Panjandrum
A wonderful story is told about the origin of this mock title for an imaginary or mysterious personage of much power or a pompous, pretentious or self-important person in authority.
Samuel Foote
In 1753, the actor Charles Macklin retired from the London stage and opened an entertainment in Covent Garden that he called the British Inquisition. At seven o’clock every evening this featured a lecture by Macklin followed by a debate. These became popular for a while; so much so that a playwright and fellow actor named Samuel Foote was provoked to attend.
Among his many accomplishments, Foote was a master mimic, aided by a devilishly sharp wit; he seems to have barracked Macklin without mercy. Macklin was unwise enough to claim as part of a lecture on memory that his own was so highly trained he could remember any text he had read just once. Foote is said to have composed on the spot as a challenge a bit of nonsense that has since become famous:
So she went into the garden to cut a cabbage-leaf to make an apple-pie; and at the same time a great she-bear, coming up the street, pops its head into the shop. “What! No soap?” So he died, and she very imprudently married the barber; and there were present the Picninnies, and the Joblillies, and the Garyulies, and the grand Panjandrum himself, with the little round button at top, and they all fell to playing the game of catch as catch can till the gunpowder ran out at the heels of their boots.

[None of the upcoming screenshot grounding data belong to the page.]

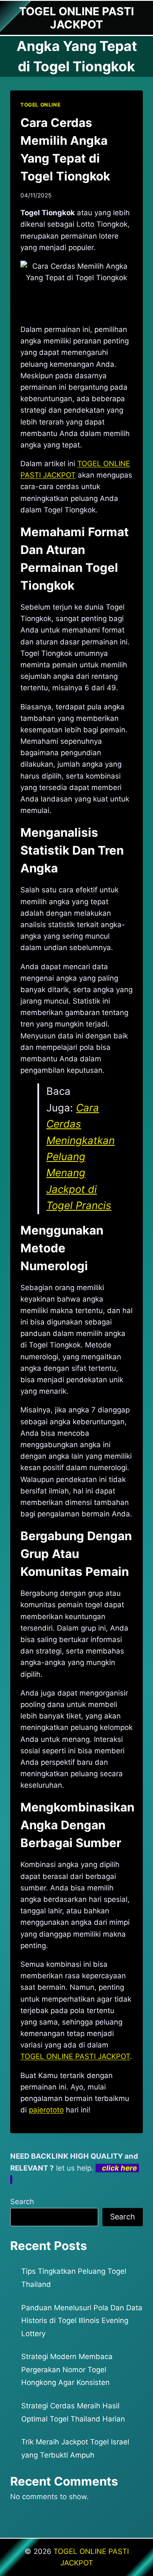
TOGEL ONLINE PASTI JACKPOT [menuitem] (75, 2056)
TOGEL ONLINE (40, 104)
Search (22, 2201)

Quoted in Oliver Cromwell, Daniel De Foe, Sir Richard Steele, Charles Churchill, Samuel Foote, a book of biographical essays by John Forster, Third Edition, 1860. This volume also includes the detailed story I’ve outlined.
One of Randolph Caldecott’s illustrations for The Great Panjandrum Himself, a children’s picture book based on Samuel Foote’s text, c1885.
It is said that Macklin was so indignant at this nonsense that he refused to repeat a word of it. Most of Foote’s invented words in this piece vanished as quickly as they appeared, but grand panjandrum survived to become a part of the language, no doubt because of its cadence and internal rhyme, and was later shortened just to panjandrum.
There is a problem with this story. The text became widely known only much later, from about the middle of the nineteenth century. Its first appearance in print was in 1825, in a novel by Maria Edgeworth, Harry and Lucy Concluded, in which it is quoted as a test of memory and attributed to Foote. Though it was presumably by then well known, nobody has turned up an earlier written version.